Records supplied Block Start

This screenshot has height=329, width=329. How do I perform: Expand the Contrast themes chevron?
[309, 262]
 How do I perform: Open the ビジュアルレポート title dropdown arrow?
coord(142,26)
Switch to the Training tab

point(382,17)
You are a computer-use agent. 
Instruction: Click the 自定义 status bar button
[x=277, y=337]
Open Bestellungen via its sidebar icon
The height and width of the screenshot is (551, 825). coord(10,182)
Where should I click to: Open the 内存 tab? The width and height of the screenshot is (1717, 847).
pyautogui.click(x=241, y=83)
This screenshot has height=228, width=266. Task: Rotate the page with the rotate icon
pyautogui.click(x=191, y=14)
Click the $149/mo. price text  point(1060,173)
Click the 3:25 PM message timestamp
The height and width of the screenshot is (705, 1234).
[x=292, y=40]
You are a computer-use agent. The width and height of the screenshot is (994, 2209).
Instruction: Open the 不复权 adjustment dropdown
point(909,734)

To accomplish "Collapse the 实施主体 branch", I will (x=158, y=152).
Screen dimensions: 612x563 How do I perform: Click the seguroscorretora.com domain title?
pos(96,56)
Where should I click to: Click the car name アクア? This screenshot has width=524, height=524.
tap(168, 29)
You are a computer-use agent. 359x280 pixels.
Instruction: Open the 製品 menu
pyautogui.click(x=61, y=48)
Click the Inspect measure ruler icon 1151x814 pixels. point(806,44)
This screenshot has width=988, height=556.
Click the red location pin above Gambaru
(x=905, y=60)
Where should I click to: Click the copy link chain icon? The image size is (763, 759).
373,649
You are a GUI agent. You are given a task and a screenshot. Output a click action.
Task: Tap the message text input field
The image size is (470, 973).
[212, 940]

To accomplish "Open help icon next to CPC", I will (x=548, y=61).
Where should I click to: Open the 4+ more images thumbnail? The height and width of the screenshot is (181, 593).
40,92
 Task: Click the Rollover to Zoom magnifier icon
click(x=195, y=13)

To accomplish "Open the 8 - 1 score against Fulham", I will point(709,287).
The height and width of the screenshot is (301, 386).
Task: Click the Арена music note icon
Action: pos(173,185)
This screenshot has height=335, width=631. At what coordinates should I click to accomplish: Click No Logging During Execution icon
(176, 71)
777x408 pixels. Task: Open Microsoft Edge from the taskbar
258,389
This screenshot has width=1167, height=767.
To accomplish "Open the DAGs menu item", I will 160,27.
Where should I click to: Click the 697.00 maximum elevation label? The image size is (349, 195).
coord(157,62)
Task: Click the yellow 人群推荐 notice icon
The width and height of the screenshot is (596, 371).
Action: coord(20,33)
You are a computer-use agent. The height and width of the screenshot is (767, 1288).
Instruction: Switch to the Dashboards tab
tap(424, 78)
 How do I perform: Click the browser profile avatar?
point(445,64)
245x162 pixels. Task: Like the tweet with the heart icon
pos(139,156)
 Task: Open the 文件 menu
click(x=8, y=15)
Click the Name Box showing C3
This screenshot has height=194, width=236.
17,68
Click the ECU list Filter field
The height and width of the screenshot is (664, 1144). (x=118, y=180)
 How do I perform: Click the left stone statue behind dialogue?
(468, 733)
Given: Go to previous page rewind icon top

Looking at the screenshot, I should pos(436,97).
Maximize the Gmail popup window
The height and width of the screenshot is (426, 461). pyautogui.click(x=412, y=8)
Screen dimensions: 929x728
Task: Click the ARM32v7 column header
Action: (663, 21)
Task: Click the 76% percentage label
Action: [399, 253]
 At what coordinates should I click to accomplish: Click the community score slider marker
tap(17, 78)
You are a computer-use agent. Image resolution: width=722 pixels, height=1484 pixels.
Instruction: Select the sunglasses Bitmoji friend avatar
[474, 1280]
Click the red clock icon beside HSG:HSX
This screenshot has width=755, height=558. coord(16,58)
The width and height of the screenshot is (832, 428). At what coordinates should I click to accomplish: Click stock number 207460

Records supplied Block End

Problem: Reply with the complete data above, every character as it stands.

Result:
This screenshot has height=329, width=329. How do I perform: Expand the Contrast themes chevron?
[309, 262]
 How do I perform: Open the ビジュアルレポート title dropdown arrow?
coord(142,26)
Switch to the Training tab

point(382,17)
You are a computer-use agent. 
Instruction: Click the 自定义 status bar button
[x=277, y=337]
Open Bestellungen via its sidebar icon
The height and width of the screenshot is (551, 825). coord(10,182)
Where should I click to: Open the 内存 tab? The width and height of the screenshot is (1717, 847).
pyautogui.click(x=241, y=83)
This screenshot has height=228, width=266. Task: Rotate the page with the rotate icon
pyautogui.click(x=191, y=14)
Click the $149/mo. price text  point(1060,173)
Click the 3:25 PM message timestamp
The height and width of the screenshot is (705, 1234).
[x=292, y=40]
You are a computer-use agent. The width and height of the screenshot is (994, 2209).
Instruction: Open the 不复权 adjustment dropdown
point(909,734)

To accomplish "Collapse the 实施主体 branch", I will (x=158, y=152).
Screen dimensions: 612x563 How do I perform: Click the seguroscorretora.com domain title?
pos(96,56)
Where should I click to: Click the car name アクア? This screenshot has width=524, height=524.
tap(168, 29)
You are a computer-use agent. 359x280 pixels.
Instruction: Open the 製品 menu
pyautogui.click(x=61, y=48)
Click the Inspect measure ruler icon 1151x814 pixels. point(806,44)
This screenshot has width=988, height=556.
Click the red location pin above Gambaru
(x=905, y=60)
Where should I click to: Click the copy link chain icon? The image size is (763, 759).
373,649
You are a GUI agent. You are given a task and a screenshot. Output a click action.
Task: Tap the message text input field
The image size is (470, 973).
[212, 940]

To accomplish "Open help icon next to CPC", I will (x=548, y=61).
Where should I click to: Open the 4+ more images thumbnail? The height and width of the screenshot is (181, 593).
40,92
 Task: Click the Rollover to Zoom magnifier icon
click(x=195, y=13)

To accomplish "Open the 8 - 1 score against Fulham", I will point(709,287).
The height and width of the screenshot is (301, 386).
Task: Click the Арена music note icon
Action: pos(173,185)
This screenshot has height=335, width=631. At what coordinates should I click to accomplish: Click No Logging During Execution icon
(176, 71)
777x408 pixels. Task: Open Microsoft Edge from the taskbar
258,389
This screenshot has width=1167, height=767.
To accomplish "Open the DAGs menu item", I will 160,27.
Where should I click to: Click the 697.00 maximum elevation label? The image size is (349, 195).
coord(157,62)
Task: Click the yellow 人群推荐 notice icon
The width and height of the screenshot is (596, 371).
Action: coord(20,33)
You are a computer-use agent. The height and width of the screenshot is (767, 1288).
Instruction: Switch to the Dashboards tab
tap(424, 78)
 How do I perform: Click the browser profile avatar?
point(445,64)
245x162 pixels. Task: Like the tweet with the heart icon
pos(139,156)
 Task: Open the 文件 menu
click(x=8, y=15)
Click the Name Box showing C3
This screenshot has height=194, width=236.
17,68
Click the ECU list Filter field
The height and width of the screenshot is (664, 1144). (x=118, y=180)
 How do I perform: Click the left stone statue behind dialogue?
(468, 733)
Given: Go to previous page rewind icon top

Looking at the screenshot, I should pos(436,97).
Maximize the Gmail popup window
The height and width of the screenshot is (426, 461). pyautogui.click(x=412, y=8)
Screen dimensions: 929x728
Task: Click the ARM32v7 column header
Action: (663, 21)
Task: Click the 76% percentage label
Action: [399, 253]
 At what coordinates should I click to accomplish: Click the community score slider marker
tap(17, 78)
You are a computer-use agent. Image resolution: width=722 pixels, height=1484 pixels.
Instruction: Select the sunglasses Bitmoji friend avatar
[474, 1280]
Click the red clock icon beside HSG:HSX
This screenshot has width=755, height=558. coord(16,58)
The width and height of the screenshot is (832, 428). At what coordinates should I click to accomplish: Click stock number 207460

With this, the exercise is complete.